Jeunes du 9-3 ou jeunes tout court : où est la différence ?
« Ces jeunes balancent beaucoup de questions et sont seuls vis-à-vis des classes dirigeantes. Pour une fois, ce sont eux qui demandent pourquoi ». Voilà ce que constate Bernard Chérèze, le directeur des programmes de France Inter.
Ces jeunes, ceux sont les 300 collégiens et lycéens du 93 qu’on a pu écouter sur les ondes de France Inter le 17 mars. Comme nous l’avions annoncé dans un précédent post, durant cette journée spéciale, toutes les émissions ont été préparées et co-animées par ces jeunes du 93. Le moment pour eux d’exprimer haut et fort leur condition de vie. « Pour une fois, ils expliquent ce qu’ils vivent », raconte Bernard Chérèze. Pour sa part, Philippe, lycéen à Clichy-Sous-Bois qui a participé à l’émission Café Bazar, se félicite : « On a pu défendre nos opinions et contredire les opinions des autres ».
Edouard Zambeaux, l’initiateur du projet, et son équipe ont eu l’idée de cette journée bien avant les émeutes de novembre 2005. « La coïncidence a fait que cette journée arrive en plein cœur de l’actualité qui concerne la jeunesse du pays et pas seulement celle du 93 », ajoute Bernard Chérèze. Les jeunes de Seine-Saint-Denis ont l’opportunité de partager leur point de vue sur la question du Contrat première embauche (CPE) et sur les émeutes de l’automne dernier ».
Parole de lycéenne
On a pu entendre sa voix au début de l’émission Café Bazar de Mathieu Vidard et sur le plateau du 13/14 en compagnie d’Alain Le Gouguec : c’est Souad avec son joli visage arrondi, ses grands yeux en amande et ses cheveux châtains longs et raides. Alors qu’elle se préparait pour le journal du 13/14, cette lycéenne de Clichy-Sous-Bois a pu m’accorder une petite conversation. « C’est la première émission dans laquelle je vais parler en direct, j’ai peur de bégayer à l’antenne », me confie-t-elle d’un air timide. « Je vais rester moi-même… ou peut-être je dirai « oui » au lieu de « ouais » ! ».

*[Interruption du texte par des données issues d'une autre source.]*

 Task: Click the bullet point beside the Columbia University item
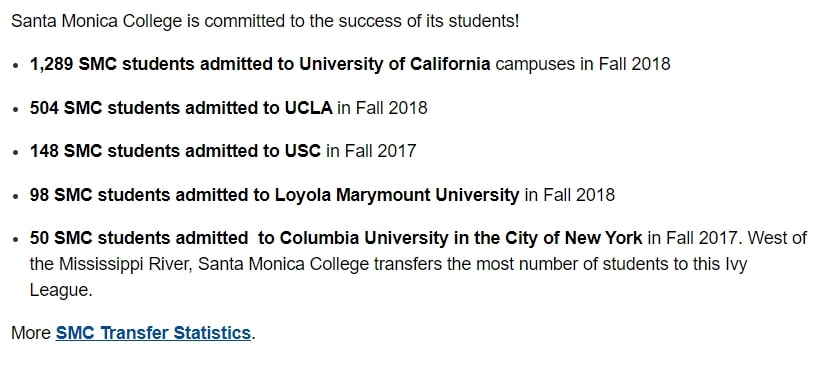coord(16,239)
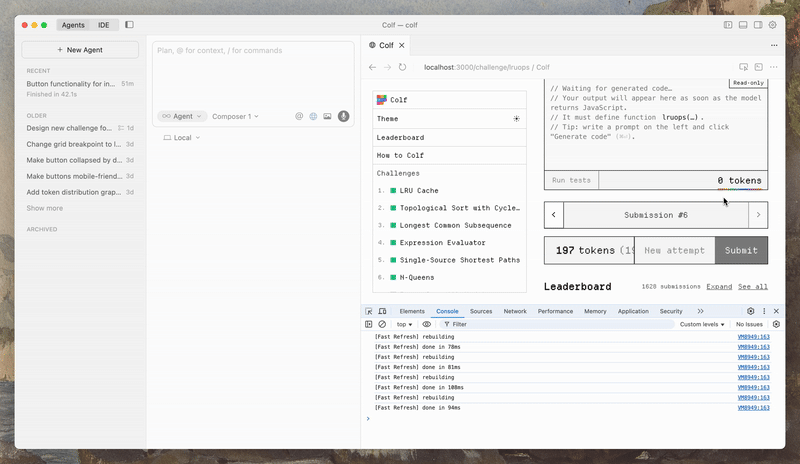800x464 pixels.
Task: Click the microphone voice input icon
Action: tap(343, 116)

- C’est quoi ton intérêt en participant à ce projet ?
Souad : Que nous soyons entendus. Les émissions auxquelles nous participons aujourd’hui nous laissent exprimer notre vraie opinion et raconter la réalité de notre quotidien. Nos propos ne sont pas déformés.
- Tu vis dans le quartier des Bosquets à Montfermeil. A ton avis, les conditions de vie ont-elles évolué entre les émeutes d’octobre et aujourd’hui, mi-mars 2006 ?
Souad : Les gens de la cité sont plus solidaires. Ils se réunissent souvent pour parler de ce qui ne va pas. Au marché, les mères parlent davantage de leurs soucis et des problèmes de leurs enfants. Elles cherchent à faire bouger les choses. Mais de leur côté c’est encore pareil.
- De quel côté ?
Souad : De la part des autorités, de la mairie, etc. Il est temps qu’ils arrêtent de nous faire plein de promesses. Les associations ont toujours des moyens insuffisants pour agir. Je sais que les aides n’arrivent pas du jour au lendemain mais les problèmes, eux, ne datent pas d’aujourd’hui.
- Voudrais-tu quitter ton quartier plus tard ?
Souad : J’aime ma banlieue, j’aimerais que nos bâtiments soient rénovés. Comme tout le monde, j’aimerais y vivre dans la propreté. Ce que je veux, c’est montrer une autre image des cités.
Il y a encore du pain sur la planche ! Les émissions de cette journée spéciale sont toujours disponibles sur le site Internet de France Inter.